On December 22, 2008, Jones punched and kicked a "friend and colleague" of Jay-Z at a Manhattan Louis Vuitton store; he pleaded guilty to misdemeanor assault the following November.

===ASAP Mob===
In a 2014 interview Jim Jones characterized ASAP Mob's style as "not street": "[T]hey're artistic, but they're not from the street... We got bonafide swag and the definition of get fly... Price point and high fashion don't really make it cool." ASAP Mob member ASAP Rocky responded in his solo single "Multiply" by criticizing that characterization as a disingenuous ploy to sell overpriced branded merchandise.

===Azealia Banks===
In July 2012, a social media-related conflict between Jim Jones and rapper Azealia Banks had started after Banks disrespected the rapper for getting more credit for her phrase "Vamp", as in Jones' mixtape series and label of the same name, Vampire Life, or his track "Vamp Life". Enraged, Banks disrespected Jim Jones again via a track titled "Succubi".

==Discography==

Studio albums
- On My Way to Church (2004)
- Harlem: Diary of a Summer (2005)
- Hustler's P.O.M.E. (Product of My Environment) (2006)
- Pray IV Reign (2009)

→ Record excerpts:
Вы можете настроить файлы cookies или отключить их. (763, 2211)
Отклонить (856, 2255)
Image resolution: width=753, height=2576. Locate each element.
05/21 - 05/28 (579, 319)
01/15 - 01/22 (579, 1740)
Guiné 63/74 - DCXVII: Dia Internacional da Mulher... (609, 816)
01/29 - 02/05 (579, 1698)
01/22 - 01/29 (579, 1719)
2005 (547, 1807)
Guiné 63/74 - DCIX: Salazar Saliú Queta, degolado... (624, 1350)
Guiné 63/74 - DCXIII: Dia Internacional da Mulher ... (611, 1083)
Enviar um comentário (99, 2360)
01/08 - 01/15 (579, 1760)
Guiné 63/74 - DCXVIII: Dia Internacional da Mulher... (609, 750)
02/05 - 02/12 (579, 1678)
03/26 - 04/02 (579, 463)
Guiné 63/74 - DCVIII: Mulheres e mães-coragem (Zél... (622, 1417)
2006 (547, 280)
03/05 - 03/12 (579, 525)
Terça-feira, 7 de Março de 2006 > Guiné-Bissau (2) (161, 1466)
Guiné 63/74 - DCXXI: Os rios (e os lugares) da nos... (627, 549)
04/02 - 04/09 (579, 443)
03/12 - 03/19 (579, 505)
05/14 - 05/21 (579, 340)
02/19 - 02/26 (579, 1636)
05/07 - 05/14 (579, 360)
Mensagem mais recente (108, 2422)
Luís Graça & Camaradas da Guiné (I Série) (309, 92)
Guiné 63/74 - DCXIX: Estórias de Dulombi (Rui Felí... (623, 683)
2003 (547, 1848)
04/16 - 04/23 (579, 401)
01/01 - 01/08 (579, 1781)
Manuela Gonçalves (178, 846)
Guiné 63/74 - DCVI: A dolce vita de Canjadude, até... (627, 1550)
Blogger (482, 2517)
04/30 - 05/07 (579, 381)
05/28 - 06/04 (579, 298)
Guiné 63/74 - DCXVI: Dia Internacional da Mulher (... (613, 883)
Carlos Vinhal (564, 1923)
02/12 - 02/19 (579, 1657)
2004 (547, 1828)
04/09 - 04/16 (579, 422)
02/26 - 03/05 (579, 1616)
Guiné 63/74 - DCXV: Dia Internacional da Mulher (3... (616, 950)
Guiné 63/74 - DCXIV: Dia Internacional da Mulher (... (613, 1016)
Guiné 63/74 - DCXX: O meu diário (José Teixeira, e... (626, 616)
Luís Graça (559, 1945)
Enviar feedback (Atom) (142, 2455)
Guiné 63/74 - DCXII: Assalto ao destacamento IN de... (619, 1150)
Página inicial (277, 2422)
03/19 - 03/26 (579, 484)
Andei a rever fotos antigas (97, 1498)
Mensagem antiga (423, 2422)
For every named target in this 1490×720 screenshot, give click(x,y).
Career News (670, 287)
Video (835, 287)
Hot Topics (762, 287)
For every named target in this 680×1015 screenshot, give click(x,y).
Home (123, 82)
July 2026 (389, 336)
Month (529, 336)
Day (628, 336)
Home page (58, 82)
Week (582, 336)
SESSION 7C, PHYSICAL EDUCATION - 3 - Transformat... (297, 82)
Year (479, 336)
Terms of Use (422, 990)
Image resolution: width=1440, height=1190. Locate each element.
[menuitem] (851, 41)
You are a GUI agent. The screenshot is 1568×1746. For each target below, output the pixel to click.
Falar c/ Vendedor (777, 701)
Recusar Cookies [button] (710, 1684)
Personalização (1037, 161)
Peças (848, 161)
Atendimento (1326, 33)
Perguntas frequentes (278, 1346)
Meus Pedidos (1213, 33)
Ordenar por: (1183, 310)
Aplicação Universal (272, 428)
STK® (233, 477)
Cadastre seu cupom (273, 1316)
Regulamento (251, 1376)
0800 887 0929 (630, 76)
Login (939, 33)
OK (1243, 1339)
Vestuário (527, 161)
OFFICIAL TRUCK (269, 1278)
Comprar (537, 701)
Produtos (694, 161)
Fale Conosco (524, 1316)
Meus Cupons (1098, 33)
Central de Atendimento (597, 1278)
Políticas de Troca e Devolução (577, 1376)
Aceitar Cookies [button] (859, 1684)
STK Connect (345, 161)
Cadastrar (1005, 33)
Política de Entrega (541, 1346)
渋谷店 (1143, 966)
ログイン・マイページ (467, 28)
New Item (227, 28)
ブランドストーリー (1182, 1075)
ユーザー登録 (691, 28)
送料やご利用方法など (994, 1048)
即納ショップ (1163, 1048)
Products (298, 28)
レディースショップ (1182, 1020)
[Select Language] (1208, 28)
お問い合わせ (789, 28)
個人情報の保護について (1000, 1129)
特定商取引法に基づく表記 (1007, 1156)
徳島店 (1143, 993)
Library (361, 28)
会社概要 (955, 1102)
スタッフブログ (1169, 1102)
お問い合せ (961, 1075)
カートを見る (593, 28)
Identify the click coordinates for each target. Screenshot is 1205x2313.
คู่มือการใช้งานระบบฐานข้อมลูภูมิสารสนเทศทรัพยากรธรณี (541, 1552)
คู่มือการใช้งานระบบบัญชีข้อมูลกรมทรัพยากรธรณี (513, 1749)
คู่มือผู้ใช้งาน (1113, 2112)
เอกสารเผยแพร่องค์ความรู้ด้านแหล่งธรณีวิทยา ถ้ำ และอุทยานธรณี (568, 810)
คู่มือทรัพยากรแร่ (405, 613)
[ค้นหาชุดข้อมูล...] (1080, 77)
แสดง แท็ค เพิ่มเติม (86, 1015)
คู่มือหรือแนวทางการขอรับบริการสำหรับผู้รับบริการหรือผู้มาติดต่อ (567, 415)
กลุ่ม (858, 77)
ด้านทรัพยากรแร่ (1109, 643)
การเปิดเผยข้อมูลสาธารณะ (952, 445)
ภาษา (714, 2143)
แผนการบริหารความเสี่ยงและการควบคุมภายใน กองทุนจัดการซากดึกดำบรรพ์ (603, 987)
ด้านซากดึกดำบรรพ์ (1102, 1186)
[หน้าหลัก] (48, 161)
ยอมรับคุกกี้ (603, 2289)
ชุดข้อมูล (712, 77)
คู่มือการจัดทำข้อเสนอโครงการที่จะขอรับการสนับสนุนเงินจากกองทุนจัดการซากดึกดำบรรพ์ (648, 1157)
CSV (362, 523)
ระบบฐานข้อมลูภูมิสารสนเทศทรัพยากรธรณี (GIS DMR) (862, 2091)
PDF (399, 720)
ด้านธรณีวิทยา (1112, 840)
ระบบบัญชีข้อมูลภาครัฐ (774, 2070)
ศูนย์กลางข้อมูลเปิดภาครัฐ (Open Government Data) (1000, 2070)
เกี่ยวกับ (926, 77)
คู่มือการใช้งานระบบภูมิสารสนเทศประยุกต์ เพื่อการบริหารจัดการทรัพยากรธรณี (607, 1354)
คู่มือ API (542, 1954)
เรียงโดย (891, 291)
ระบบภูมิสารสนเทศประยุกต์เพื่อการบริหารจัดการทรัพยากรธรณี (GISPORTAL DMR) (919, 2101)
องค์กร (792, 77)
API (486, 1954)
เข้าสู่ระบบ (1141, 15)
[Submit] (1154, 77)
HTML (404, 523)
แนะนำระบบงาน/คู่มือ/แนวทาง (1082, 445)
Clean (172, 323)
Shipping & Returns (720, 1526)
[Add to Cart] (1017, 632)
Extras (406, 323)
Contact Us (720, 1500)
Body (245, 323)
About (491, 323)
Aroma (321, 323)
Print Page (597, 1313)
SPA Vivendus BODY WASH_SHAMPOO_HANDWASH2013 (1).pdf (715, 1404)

→ Complete the following:
1. In the extract about Jim Jones, which ASAP Mob member answered Jones's criticism, and in what song?
2. Pick up the extract about Jim Jones after its last line and carry it on.

→ Answers by item number:
1. ASAP Rocky answered it in his solo single "Multiply."

2.
- Capo (2011)
- Wasted Talent (2018)
- El Capo (2019)
- At the Church Steps (2025)
- The Fall Before the Rise (2025)
- The Landlord (2026)

Collaborative albums
- The Rooftop (with DJ Webstar) (2009)
- The Fraud Department (with Harry Fraud) (2021)
- Gangsta Grillz: We Set the Trends (with DJ Drama) (2022)
- The Lobby Boyz (with Maino) (2022)
- Back In My Prime (with Hitmaka) (2023)

==Filmography==
===Film===

| Year | Title | Role | Notes |
| 2002 | Paper Soldiers | Masked Dominican #2 |  |
| 2005 | State Property 2 | Jimmy Jones |  |
| 2006 | Killa Season | Himself | Video |
| 2008 | Who's Deal? | Devon |  |
| Righteous Kill | Himself |  |
| 2009 | Red Apples Falling | Himself |  |
| 2018 | First Lady | Mike |  |
| 2019 | All In | Bishop |  |
| 2021 | Miracles Across 125th Street | Big Vamp | TV movie |

===Television===

| Year | Title | Role | Notes |
|---|---|---|---|
| 2007–2014 | Wild 'n Out | Himself | Guest |
| 2008 | The Wire | Man Standing In Front of Store | Cameo/extra |
| 2011–2020 | Love & Hip Hop: New York | Himself | Supporting |
| 2012–2013 | Chrissy & Mr. Jones | Himself | Main |
| 2016 | Jim & Chrissy: Vow or Never | Himself | Main |
| 2017 | Tales | Taggert | 1 episode |
| 2018 | Marriage Boot Camp: Reality Stars Family Edition | Himself | 12 episodes |
| 2023 | VH1 Family Reunion: Love & Hip Hop Edition | Himself | Main |

===Video Game===

| Year | Title | Role | Notes |
|---|---|---|---|
| 2007 | Def Jam: Icon | Himself | Playable character |

==Awards and honors==
"Pop Champagne" was nominated for Best Collaboration at the 2009 Urban Music Awards.